Work order
All lines from the one containing "(2018) (212, 1149)" down to the one containing "Animesh Kujur’s Historic", both ends included, are to be given again exactly; omit the rest of the listing below.

Dataset entries
* * *
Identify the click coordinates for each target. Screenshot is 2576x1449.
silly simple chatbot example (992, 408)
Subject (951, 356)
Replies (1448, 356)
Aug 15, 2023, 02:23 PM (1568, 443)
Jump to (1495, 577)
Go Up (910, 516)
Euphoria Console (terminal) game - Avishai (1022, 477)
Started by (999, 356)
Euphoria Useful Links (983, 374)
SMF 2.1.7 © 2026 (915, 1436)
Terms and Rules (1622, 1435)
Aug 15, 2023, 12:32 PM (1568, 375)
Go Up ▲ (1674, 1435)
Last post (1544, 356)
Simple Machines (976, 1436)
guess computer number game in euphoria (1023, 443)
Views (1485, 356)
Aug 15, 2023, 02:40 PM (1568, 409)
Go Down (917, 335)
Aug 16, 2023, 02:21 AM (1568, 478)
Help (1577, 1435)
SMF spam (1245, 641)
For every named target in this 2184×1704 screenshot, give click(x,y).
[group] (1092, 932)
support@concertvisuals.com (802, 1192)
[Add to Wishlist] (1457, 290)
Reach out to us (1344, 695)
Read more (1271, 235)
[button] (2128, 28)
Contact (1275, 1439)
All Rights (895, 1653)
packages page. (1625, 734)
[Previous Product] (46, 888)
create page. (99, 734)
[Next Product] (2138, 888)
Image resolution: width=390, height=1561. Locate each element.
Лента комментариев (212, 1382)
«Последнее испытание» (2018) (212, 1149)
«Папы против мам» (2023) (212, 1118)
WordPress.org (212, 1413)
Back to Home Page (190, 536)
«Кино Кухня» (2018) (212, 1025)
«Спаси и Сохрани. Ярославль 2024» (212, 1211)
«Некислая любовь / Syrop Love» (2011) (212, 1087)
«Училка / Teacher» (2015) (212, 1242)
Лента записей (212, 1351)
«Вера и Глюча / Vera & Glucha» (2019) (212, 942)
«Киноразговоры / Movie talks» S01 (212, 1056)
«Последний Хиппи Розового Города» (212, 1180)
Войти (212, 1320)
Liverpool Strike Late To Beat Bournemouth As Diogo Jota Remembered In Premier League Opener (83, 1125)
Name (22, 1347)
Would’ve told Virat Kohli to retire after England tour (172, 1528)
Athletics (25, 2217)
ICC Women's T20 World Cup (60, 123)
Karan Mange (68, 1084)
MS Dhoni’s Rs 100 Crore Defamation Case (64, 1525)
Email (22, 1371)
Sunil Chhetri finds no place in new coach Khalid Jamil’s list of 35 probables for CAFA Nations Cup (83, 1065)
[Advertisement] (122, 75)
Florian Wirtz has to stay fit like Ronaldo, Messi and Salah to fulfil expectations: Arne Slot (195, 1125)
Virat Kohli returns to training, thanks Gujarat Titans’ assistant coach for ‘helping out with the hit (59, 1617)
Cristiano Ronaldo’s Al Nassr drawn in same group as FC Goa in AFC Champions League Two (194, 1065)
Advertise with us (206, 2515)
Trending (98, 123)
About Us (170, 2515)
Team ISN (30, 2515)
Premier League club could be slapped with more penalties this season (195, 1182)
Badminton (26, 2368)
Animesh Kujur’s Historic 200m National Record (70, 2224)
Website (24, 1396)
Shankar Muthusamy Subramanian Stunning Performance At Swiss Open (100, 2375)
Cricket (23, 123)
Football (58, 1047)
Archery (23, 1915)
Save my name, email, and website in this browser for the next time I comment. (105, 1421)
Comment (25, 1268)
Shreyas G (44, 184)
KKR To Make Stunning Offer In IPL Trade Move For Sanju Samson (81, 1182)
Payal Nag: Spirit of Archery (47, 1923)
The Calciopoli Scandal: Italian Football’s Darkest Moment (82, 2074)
* * *
Answer
«Последнее испытание» (2018) (212, 1149)
«Папы против мам» (2023) (212, 1118)
WordPress.org (212, 1413)
Back to Home Page (190, 536)
«Кино Кухня» (2018) (212, 1025)
«Спаси и Сохрани. Ярославль 2024» (212, 1211)
«Некислая любовь / Syrop Love» (2011) (212, 1087)
«Училка / Teacher» (2015) (212, 1242)
Лента записей (212, 1351)
«Вера и Глюча / Vera & Glucha» (2019) (212, 942)
«Киноразговоры / Movie talks» S01 (212, 1056)
«Последний Хиппи Розового Города» (212, 1180)
Войти (212, 1320)
Liverpool Strike Late To Beat Bournemouth As Diogo Jota Remembered In Premier League Opener (83, 1125)
Name (22, 1347)
Would’ve told Virat Kohli to retire after England tour (172, 1528)
Athletics (25, 2217)
ICC Women's T20 World Cup (60, 123)
Karan Mange (68, 1084)
MS Dhoni’s Rs 100 Crore Defamation Case (64, 1525)
Email (22, 1371)
Sunil Chhetri finds no place in new coach Khalid Jamil’s list of 35 probables for CAFA Nations Cup (83, 1065)
[Advertisement] (122, 75)
Florian Wirtz has to stay fit like Ronaldo, Messi and Salah to fulfil expectations: Arne Slot (195, 1125)
Virat Kohli returns to training, thanks Gujarat Titans’ assistant coach for ‘helping out with the hit (59, 1617)
Cristiano Ronaldo’s Al Nassr drawn in same group as FC Goa in AFC Champions League Two (194, 1065)
Advertise with us (206, 2515)
Trending (98, 123)
About Us (170, 2515)
Team ISN (30, 2515)
Premier League club could be slapped with more penalties this season (195, 1182)
Badminton (26, 2368)
Animesh Kujur’s Historic 200m National Record (70, 2224)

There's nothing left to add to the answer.